Full dress attire

Full dress attire covers the suit you wear at really special occasions, such as gala events, cocktail parties, New Year’s Eve receptions and the like.

SUNWILL’s full dress range consists of morning suits and dinner jackets.

Morning suit

The morning suit, also known as ‘coat and tails’ or a tailcoat, is the most formal menswear you can find in a gentleman’s wardrobe. The suit is worn at gala events and, in Denmark, Norway and Sweden, it is also worn as lodge attire. In Denmark, the morning suit is also worn at shooting events.

The suit comprises an open tailcoat jacket with long tails, hence the name, and a pair of black trousers with a black stripe down the side.
The cut of the jacket follows a military dress, which means it is short at the front and long at the back with a split tail. The morning suit dates back to the 1700s, when men were often seen in ‘dress’. At the end of the 1700s, fashion changed and the standard men’s suit broke on to the scene, alongside the riding jackets.

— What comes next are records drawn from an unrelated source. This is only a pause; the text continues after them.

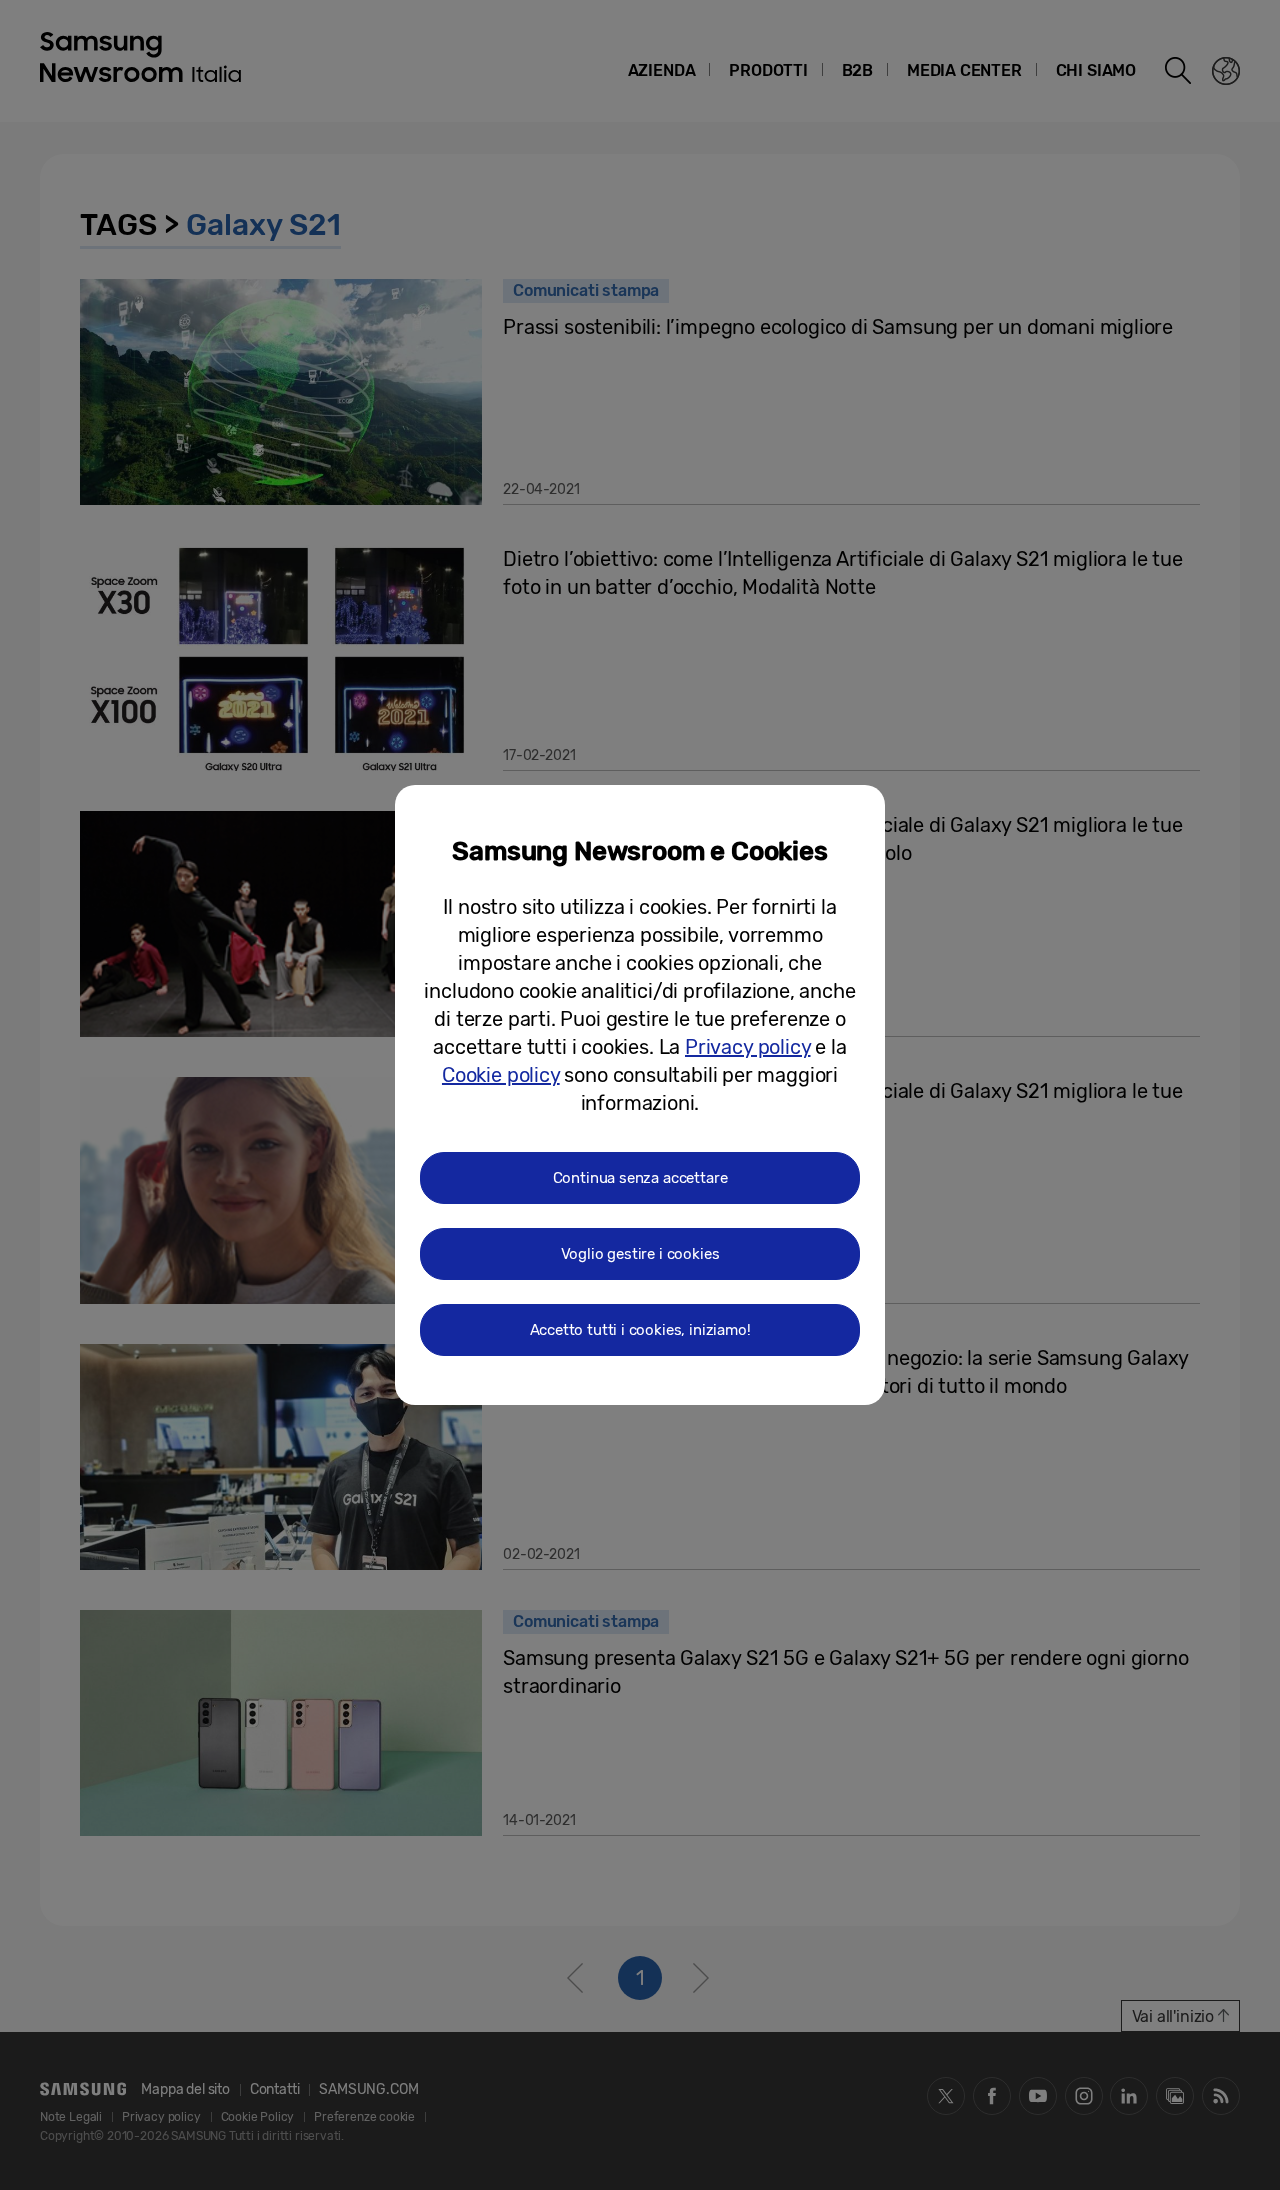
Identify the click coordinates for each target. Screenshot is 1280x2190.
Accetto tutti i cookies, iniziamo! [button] (640, 1330)
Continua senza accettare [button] (640, 1178)
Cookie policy (501, 1075)
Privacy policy (747, 1047)
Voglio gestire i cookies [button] (640, 1254)
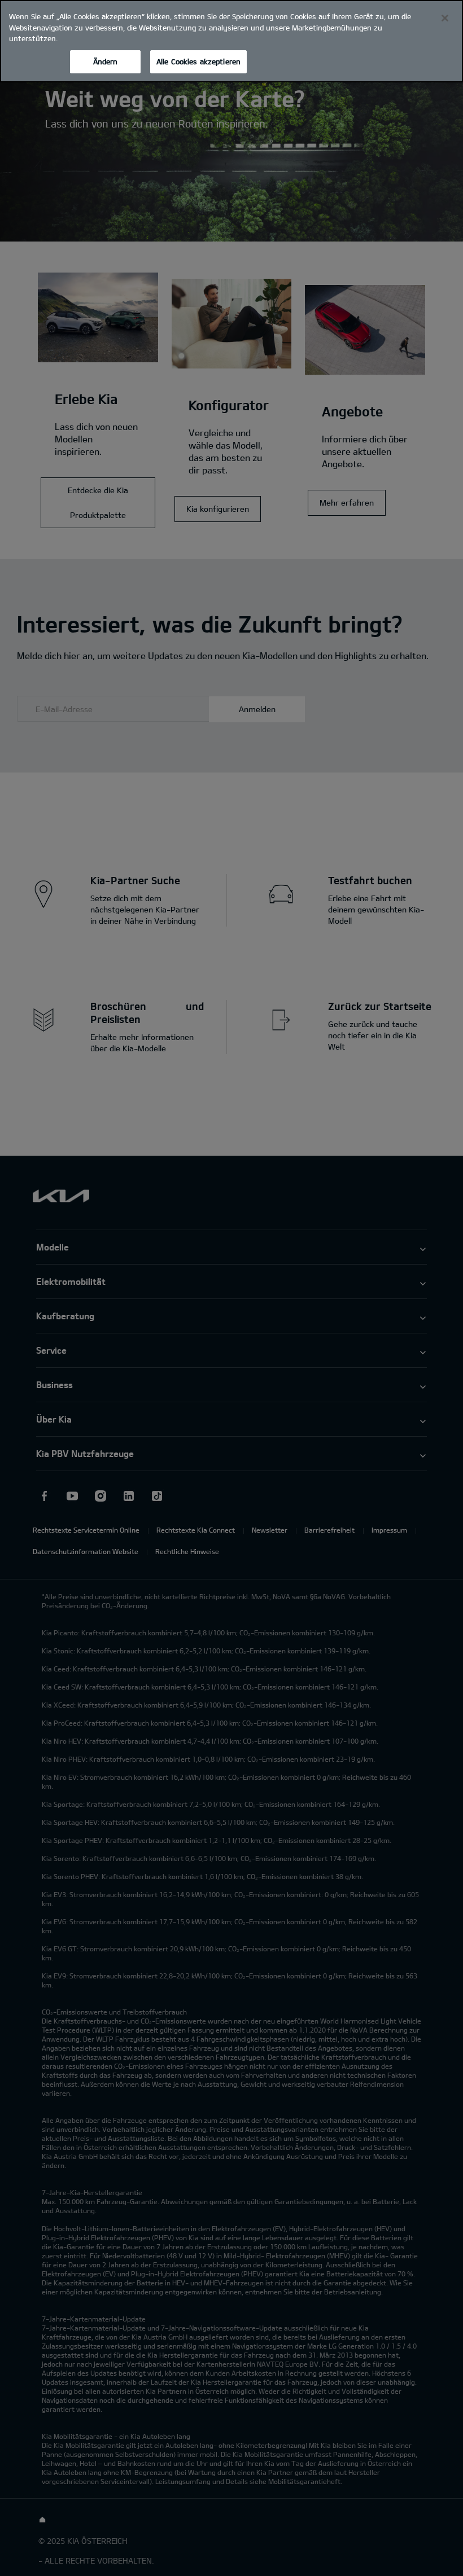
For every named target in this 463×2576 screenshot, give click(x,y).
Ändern (105, 61)
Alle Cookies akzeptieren (198, 61)
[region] (231, 41)
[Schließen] (445, 18)
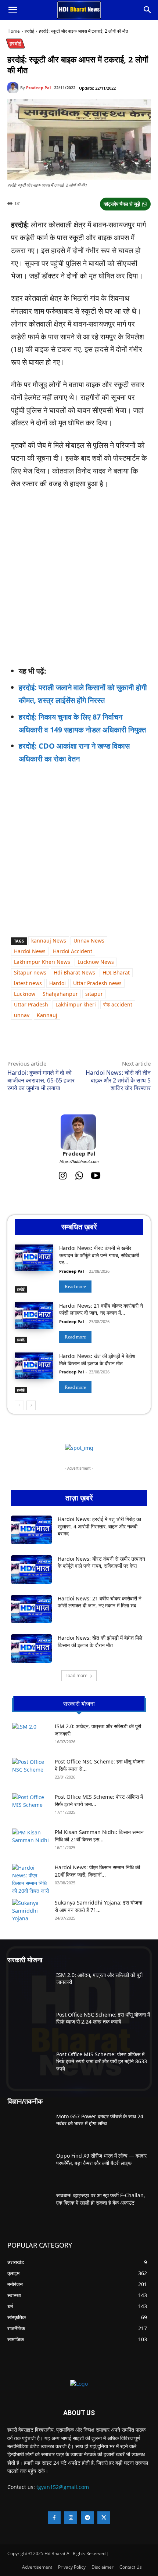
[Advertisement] (68, 1290)
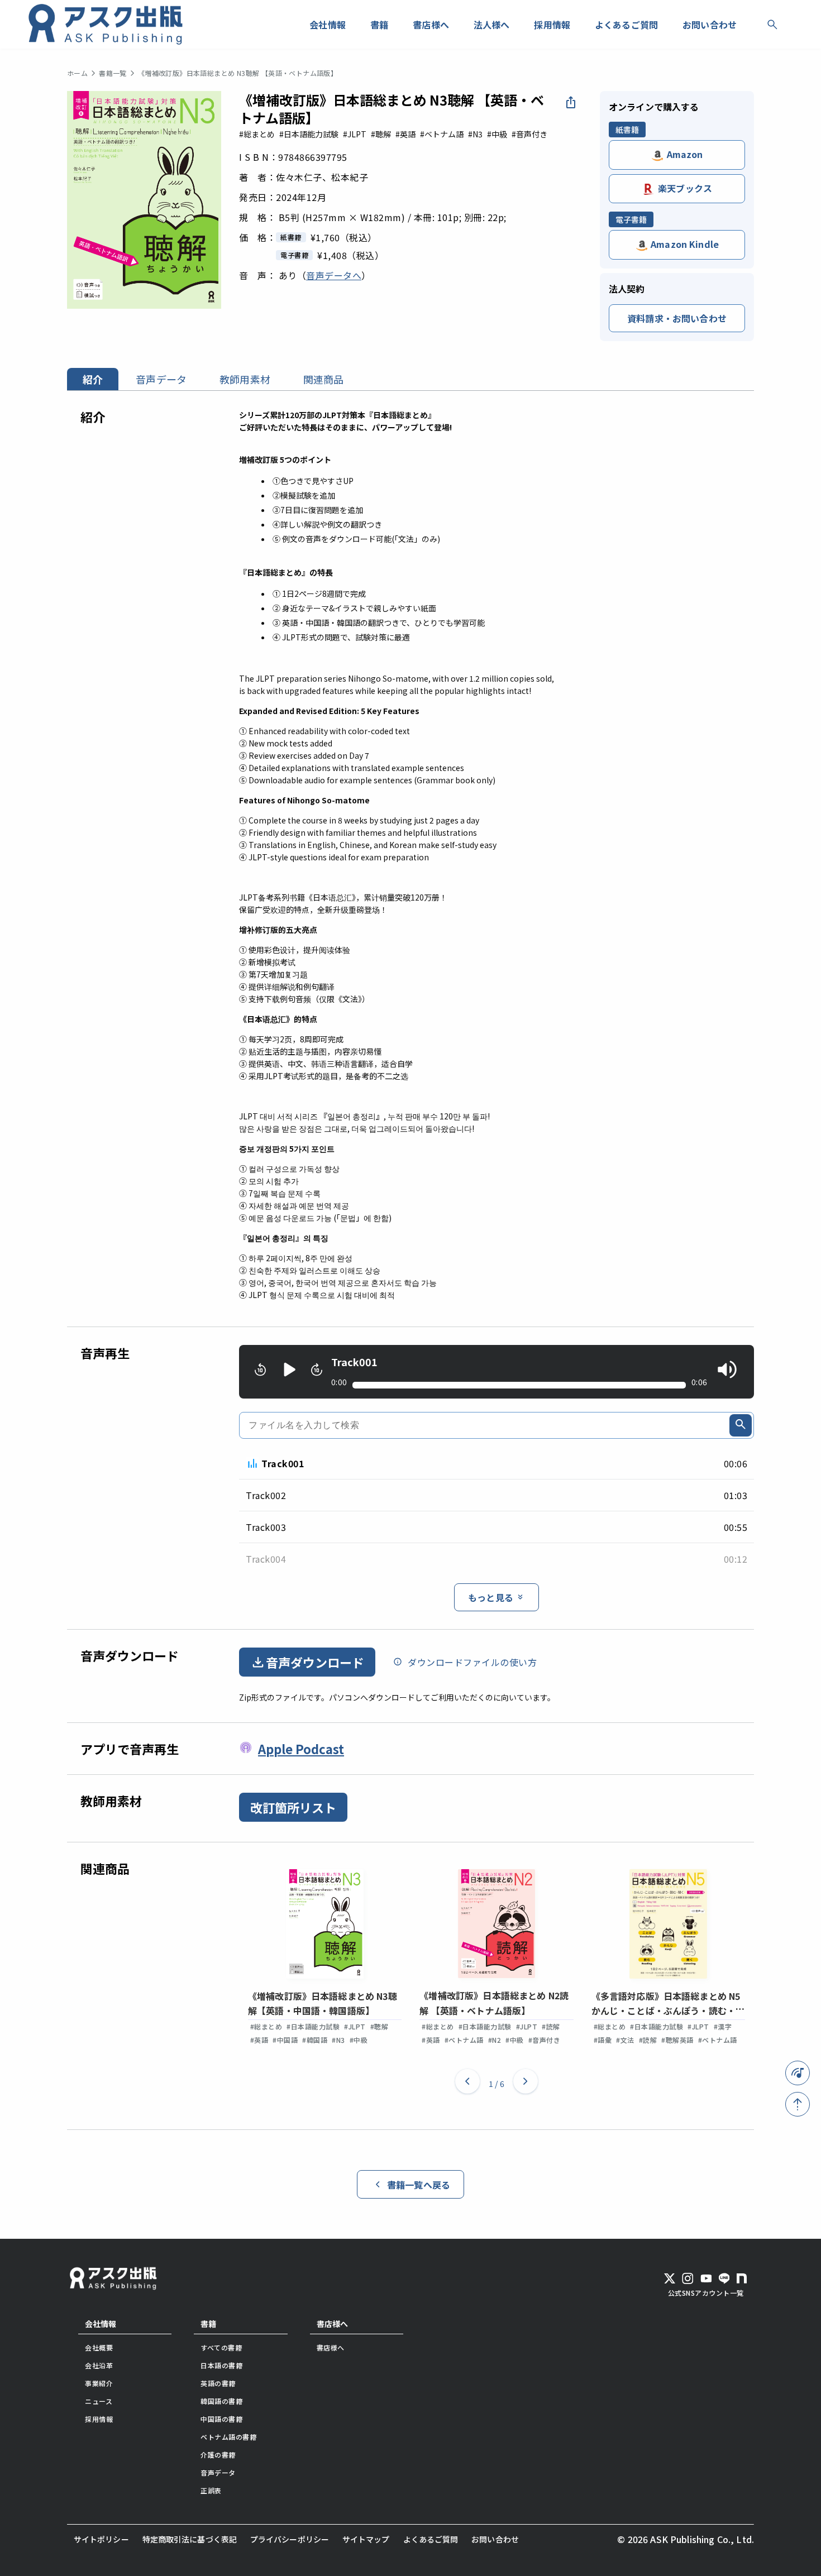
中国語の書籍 (221, 2419)
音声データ (161, 379)
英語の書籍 (218, 2383)
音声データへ (333, 275)
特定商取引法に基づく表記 (189, 2539)
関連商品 (323, 379)
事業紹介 (99, 2383)
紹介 (93, 379)
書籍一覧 (113, 73)
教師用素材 (244, 379)
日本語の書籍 (221, 2365)
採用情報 (99, 2419)
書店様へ (332, 2323)
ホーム (77, 73)
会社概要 (99, 2347)
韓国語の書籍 (221, 2401)
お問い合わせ (495, 2539)
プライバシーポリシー (289, 2539)
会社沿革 (99, 2365)
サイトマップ (366, 2539)
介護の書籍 (218, 2454)
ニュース (98, 2401)
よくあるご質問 (431, 2539)
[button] (467, 2083)
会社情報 (100, 2323)
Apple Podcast (301, 1748)
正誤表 (211, 2490)
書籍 (208, 2323)
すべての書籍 (221, 2347)
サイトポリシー (101, 2539)
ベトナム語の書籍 (228, 2436)
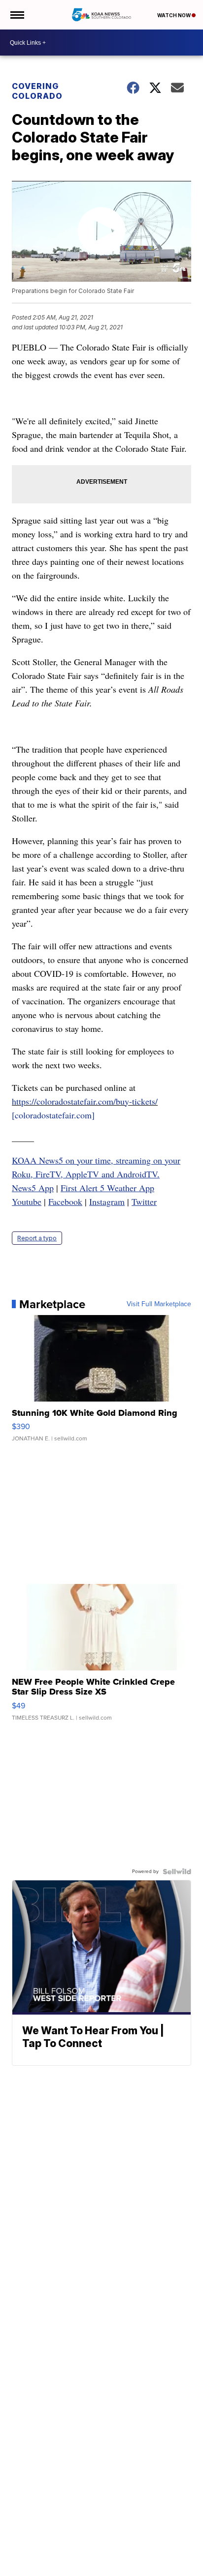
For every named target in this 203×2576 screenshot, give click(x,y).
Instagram (107, 1201)
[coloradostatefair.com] (53, 1115)
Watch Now (174, 15)
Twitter (144, 1201)
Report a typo (37, 1238)
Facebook (65, 1201)
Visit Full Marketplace (159, 1304)
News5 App (33, 1188)
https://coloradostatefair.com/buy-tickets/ (85, 1101)
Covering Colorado (37, 91)
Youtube (26, 1201)
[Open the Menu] (16, 14)
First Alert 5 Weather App (107, 1188)
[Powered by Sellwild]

Full dress is often referred to as white tie, which means that the suit is a white waistcoat and a white bow or bow tie. However, you can also use black tie, where the white waistcoat is replaced with a black one.

Dinner jacket

The dinner jacket is also known as a tuxedo. The dinner jacket is usually a black jacket with a satin lining. The trousers worn with the jacket are the same ones that are worn as part of the morning dress, but the dinner jacket is much less formal, which also means it can be worn at more occasions.

The jacket or dinner jacket (DJ) as it is known in the UK, is one that men used to put on to smoke in after dinner. This British fashion item then reached the US, where it was introduced by James Potter from Tuxedo Park – hence the name tuxedo.

Many believe wrongly that the dinner jacket is the correct attire for a church wedding. But this is not the case. For a wedding, the correct attire would be white tie – but only if the groom is also wearing it, so keep an eye on the invitation, which usually states the dress code required.